AIM OF THE TASK: Search the data below for the string "file" and copy all lines where it shows up.

[Pixel coordinate grounding data]
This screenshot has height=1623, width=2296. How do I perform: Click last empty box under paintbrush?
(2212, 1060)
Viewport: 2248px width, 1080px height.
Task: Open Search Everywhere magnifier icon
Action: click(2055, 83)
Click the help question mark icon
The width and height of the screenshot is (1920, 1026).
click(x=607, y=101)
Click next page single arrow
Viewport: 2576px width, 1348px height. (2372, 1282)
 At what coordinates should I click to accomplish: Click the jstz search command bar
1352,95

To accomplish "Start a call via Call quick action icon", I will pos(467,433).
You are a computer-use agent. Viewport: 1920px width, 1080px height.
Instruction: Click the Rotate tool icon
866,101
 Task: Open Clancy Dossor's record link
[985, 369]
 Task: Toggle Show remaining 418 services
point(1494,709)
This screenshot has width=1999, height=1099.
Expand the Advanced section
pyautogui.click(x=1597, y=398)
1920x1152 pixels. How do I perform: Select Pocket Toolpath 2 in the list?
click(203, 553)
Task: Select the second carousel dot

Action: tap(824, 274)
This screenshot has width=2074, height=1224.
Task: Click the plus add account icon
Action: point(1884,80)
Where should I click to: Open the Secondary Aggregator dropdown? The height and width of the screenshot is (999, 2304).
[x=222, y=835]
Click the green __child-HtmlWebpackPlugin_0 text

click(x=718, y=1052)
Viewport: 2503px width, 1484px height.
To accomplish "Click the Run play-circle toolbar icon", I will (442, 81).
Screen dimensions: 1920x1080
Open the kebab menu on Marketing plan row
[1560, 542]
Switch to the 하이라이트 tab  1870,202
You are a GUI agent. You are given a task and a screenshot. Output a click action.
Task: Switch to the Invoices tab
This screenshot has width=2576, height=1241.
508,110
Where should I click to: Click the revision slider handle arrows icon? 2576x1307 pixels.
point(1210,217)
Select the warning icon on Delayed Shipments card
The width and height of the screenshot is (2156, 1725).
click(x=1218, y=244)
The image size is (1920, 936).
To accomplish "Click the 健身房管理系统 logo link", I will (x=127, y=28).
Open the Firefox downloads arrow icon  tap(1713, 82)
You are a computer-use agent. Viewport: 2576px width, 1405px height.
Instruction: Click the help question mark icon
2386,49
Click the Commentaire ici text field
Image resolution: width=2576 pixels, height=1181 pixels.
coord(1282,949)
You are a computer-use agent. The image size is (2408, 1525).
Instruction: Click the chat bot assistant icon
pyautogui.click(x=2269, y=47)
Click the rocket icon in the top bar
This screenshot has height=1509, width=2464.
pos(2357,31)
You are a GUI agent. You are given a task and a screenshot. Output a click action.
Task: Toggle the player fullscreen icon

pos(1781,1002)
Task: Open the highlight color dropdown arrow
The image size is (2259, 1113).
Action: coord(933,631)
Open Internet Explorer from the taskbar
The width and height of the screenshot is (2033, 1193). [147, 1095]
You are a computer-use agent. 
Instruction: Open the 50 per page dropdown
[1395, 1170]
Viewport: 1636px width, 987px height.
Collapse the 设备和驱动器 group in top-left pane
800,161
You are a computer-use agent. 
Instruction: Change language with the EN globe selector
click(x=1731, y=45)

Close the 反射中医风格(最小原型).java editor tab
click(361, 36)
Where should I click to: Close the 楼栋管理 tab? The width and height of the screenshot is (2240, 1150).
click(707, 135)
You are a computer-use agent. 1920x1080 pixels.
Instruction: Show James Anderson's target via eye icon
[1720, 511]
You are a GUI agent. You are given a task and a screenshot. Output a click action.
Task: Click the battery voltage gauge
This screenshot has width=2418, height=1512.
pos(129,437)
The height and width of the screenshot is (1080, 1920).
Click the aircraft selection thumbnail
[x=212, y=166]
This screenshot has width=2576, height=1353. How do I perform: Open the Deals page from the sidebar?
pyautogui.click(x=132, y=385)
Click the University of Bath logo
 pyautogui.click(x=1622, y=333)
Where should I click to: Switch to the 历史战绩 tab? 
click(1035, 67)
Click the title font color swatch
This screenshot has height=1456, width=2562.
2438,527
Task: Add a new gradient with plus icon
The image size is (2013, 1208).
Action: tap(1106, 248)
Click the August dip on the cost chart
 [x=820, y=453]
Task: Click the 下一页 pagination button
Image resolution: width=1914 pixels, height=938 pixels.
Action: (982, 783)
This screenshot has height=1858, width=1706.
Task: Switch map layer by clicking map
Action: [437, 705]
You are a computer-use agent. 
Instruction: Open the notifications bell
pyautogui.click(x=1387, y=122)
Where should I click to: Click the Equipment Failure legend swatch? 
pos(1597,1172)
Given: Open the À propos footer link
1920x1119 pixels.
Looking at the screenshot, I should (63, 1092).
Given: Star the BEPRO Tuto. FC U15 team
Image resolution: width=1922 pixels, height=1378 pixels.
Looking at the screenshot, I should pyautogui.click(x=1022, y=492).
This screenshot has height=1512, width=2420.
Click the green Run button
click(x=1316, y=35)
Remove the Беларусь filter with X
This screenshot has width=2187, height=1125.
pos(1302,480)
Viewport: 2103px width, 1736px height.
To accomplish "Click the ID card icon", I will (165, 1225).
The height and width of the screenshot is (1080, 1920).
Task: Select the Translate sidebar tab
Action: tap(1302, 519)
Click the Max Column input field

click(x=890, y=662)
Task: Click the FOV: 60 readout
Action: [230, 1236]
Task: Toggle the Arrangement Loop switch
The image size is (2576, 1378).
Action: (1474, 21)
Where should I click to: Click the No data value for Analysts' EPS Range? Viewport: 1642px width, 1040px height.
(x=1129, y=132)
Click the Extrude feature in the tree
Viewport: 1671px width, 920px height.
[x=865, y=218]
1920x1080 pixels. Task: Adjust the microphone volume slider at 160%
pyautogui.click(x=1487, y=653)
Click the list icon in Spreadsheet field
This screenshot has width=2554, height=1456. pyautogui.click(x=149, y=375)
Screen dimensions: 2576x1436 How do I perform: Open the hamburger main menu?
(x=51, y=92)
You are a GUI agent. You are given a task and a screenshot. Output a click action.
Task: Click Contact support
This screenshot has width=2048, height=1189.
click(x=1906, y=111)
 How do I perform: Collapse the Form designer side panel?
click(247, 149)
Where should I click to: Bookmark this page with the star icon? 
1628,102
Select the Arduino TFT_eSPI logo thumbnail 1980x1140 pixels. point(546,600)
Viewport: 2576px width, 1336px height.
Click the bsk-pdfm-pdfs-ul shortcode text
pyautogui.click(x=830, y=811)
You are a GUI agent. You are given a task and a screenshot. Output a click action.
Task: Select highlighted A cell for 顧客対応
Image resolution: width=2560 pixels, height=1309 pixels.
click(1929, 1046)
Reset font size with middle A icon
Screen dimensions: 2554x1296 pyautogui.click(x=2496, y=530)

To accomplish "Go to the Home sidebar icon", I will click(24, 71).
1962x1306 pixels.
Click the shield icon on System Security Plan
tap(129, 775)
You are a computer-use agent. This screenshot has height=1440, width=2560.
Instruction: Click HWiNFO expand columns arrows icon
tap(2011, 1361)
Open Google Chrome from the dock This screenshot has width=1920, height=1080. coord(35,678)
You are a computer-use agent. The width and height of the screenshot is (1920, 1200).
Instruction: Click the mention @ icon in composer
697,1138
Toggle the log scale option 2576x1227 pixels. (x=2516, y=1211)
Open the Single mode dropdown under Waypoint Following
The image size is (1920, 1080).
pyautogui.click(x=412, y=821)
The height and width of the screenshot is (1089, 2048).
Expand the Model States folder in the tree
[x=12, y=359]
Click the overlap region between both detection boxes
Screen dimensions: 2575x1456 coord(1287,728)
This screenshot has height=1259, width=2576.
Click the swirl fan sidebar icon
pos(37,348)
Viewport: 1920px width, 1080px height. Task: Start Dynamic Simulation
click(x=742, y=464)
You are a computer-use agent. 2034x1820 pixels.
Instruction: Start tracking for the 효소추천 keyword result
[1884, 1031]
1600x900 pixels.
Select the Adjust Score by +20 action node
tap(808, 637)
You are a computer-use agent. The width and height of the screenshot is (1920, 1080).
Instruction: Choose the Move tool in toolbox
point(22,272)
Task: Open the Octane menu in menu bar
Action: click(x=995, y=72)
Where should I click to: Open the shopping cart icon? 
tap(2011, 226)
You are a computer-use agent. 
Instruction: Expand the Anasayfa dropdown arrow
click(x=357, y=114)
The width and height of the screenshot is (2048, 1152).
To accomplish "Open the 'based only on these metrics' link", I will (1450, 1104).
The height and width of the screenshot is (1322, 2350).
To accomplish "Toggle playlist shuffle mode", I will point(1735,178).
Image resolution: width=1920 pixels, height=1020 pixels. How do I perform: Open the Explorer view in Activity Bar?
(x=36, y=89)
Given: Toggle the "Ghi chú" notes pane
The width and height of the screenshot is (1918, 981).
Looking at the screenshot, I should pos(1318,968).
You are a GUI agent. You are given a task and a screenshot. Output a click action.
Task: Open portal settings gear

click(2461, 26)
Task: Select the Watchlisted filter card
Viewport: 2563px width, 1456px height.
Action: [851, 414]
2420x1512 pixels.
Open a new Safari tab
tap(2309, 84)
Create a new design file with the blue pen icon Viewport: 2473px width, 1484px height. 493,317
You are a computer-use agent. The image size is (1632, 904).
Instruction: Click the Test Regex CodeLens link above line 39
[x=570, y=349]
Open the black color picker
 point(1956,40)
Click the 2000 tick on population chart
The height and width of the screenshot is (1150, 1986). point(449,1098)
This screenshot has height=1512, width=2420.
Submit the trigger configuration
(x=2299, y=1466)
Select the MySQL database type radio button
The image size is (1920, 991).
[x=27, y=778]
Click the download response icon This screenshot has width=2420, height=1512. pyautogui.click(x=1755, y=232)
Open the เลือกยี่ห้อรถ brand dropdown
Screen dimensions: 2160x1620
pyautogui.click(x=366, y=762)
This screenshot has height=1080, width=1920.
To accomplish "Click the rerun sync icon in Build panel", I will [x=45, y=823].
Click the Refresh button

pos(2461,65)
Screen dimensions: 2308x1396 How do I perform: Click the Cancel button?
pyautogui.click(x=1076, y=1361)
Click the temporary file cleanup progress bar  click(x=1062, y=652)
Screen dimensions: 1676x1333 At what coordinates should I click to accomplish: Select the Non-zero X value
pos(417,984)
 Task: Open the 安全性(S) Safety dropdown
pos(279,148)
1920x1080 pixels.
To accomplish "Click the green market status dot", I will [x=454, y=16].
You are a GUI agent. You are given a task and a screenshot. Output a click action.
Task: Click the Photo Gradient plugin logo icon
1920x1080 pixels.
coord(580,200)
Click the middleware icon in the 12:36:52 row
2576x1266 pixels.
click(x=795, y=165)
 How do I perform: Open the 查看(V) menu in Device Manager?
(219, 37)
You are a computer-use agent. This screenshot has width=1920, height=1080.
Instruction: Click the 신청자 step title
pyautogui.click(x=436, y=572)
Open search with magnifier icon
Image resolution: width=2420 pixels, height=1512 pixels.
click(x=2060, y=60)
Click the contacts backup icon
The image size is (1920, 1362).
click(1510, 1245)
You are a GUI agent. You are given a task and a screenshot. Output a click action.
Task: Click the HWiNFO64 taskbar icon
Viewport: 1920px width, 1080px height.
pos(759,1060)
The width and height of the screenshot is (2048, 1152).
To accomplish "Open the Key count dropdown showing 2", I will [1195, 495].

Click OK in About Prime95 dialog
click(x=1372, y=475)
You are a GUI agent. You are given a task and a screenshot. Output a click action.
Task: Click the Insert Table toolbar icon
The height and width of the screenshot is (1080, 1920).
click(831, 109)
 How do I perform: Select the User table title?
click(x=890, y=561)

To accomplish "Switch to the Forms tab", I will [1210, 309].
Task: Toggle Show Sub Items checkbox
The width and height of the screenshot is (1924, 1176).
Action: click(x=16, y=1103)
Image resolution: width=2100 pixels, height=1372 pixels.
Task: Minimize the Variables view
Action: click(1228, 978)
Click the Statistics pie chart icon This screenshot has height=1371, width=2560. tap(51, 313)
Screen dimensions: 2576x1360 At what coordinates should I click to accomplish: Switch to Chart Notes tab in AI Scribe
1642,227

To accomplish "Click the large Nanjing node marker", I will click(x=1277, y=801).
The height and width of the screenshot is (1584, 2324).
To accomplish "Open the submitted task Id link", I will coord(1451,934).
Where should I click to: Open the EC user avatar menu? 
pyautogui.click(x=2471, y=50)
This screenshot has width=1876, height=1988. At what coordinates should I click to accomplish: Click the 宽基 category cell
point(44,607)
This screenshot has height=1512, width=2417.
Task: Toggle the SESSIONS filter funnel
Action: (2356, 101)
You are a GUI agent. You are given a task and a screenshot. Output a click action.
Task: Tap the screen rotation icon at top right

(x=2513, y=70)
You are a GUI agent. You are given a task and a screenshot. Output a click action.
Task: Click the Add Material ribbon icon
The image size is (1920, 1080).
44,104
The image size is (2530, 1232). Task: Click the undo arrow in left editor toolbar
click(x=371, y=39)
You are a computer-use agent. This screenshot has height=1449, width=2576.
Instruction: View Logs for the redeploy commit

ANSWER TO THIS EXERCISE:
Create a new design file with the blue pen icon Viewport: 2473px width, 1484px height. 493,317
Click the temporary file cleanup progress bar  click(x=1062, y=652)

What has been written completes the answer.